Sementara itu, untuk produsen batu bara dengan kontrak IUPK, Stockbit Sekuritas menilai wacana penyesuaian rentang tarif berpotensi meningkatkan kinerja emiten terkait, mengingat HBA per Maret 2025 sebesar US$128/ton.
Adapun, emiten produsen batu bara yang beroperasi dengan kontrak IUPK adalah Bumi Resources (BUMI), Indika Energy (INDY), dan Adaro Andalan Indonesia (AADI).

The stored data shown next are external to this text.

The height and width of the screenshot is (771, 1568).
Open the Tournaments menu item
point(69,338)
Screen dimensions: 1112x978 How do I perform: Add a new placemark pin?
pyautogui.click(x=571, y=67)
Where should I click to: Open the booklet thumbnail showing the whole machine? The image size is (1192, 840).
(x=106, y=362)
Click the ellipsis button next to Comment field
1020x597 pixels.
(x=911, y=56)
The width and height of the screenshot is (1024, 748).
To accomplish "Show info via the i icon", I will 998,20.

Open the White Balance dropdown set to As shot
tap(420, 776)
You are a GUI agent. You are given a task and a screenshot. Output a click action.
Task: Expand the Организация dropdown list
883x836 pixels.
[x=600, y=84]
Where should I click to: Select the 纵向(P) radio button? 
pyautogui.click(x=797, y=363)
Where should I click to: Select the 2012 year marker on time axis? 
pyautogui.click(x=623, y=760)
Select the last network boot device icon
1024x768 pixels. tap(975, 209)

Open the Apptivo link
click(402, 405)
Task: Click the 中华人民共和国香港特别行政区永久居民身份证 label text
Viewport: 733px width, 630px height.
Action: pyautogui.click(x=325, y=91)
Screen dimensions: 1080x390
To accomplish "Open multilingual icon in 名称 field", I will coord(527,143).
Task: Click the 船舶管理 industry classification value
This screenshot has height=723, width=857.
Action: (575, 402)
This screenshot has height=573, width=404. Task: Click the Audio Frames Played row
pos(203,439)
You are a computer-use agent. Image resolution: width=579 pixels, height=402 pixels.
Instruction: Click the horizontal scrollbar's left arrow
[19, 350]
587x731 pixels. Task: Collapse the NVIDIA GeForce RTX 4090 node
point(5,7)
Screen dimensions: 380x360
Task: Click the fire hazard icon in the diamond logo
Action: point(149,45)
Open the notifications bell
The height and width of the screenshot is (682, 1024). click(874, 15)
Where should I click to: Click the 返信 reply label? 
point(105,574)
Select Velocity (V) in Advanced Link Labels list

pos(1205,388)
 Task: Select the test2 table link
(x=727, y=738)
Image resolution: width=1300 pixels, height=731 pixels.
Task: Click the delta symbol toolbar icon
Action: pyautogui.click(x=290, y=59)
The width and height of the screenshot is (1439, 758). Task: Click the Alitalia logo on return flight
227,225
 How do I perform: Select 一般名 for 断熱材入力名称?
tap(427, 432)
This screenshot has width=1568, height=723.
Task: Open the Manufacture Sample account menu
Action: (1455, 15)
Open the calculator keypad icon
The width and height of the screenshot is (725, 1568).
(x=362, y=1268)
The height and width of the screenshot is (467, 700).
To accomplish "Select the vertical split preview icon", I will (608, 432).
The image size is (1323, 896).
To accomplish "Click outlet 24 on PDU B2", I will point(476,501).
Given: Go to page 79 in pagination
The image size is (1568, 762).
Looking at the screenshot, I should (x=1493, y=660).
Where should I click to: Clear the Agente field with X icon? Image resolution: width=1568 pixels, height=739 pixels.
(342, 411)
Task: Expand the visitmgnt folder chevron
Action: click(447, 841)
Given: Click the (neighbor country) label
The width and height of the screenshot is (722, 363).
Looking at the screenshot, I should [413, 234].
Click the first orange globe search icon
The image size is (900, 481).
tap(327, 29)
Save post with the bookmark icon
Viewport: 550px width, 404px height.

Analis Panin Sekuritas Rizal Rafly dalam risetnya tetap mempertahankan rekomendasi hold untuk ITMG dengan target harga Rp25.500 yang didorong oleh tren penurunan harga batu bara akibat oversupply global, dan rugi kurs akibat pelemahan nilai tukar.
Terpisah, Head of Investment Specialist Maybank Sekuritas Indonesia Fath Aliansyah Budiman berpendapat penurunan harga saham komoditas seperti ADRO dan AADI saat ini memberikan alternatif investasi untuk investor yang memiliki tipe sebagai dividend hunter.
Disclaimer: berita ini tidak bertujuan mengajak membeli atau menjual saham. Keputusan investasi sepenuhnya ada di tangan pembaca. Bisnis.com tidak bertanggung jawab terhadap segala kerugian maupun keuntungan yang timbul dari keputusan investasi pembaca.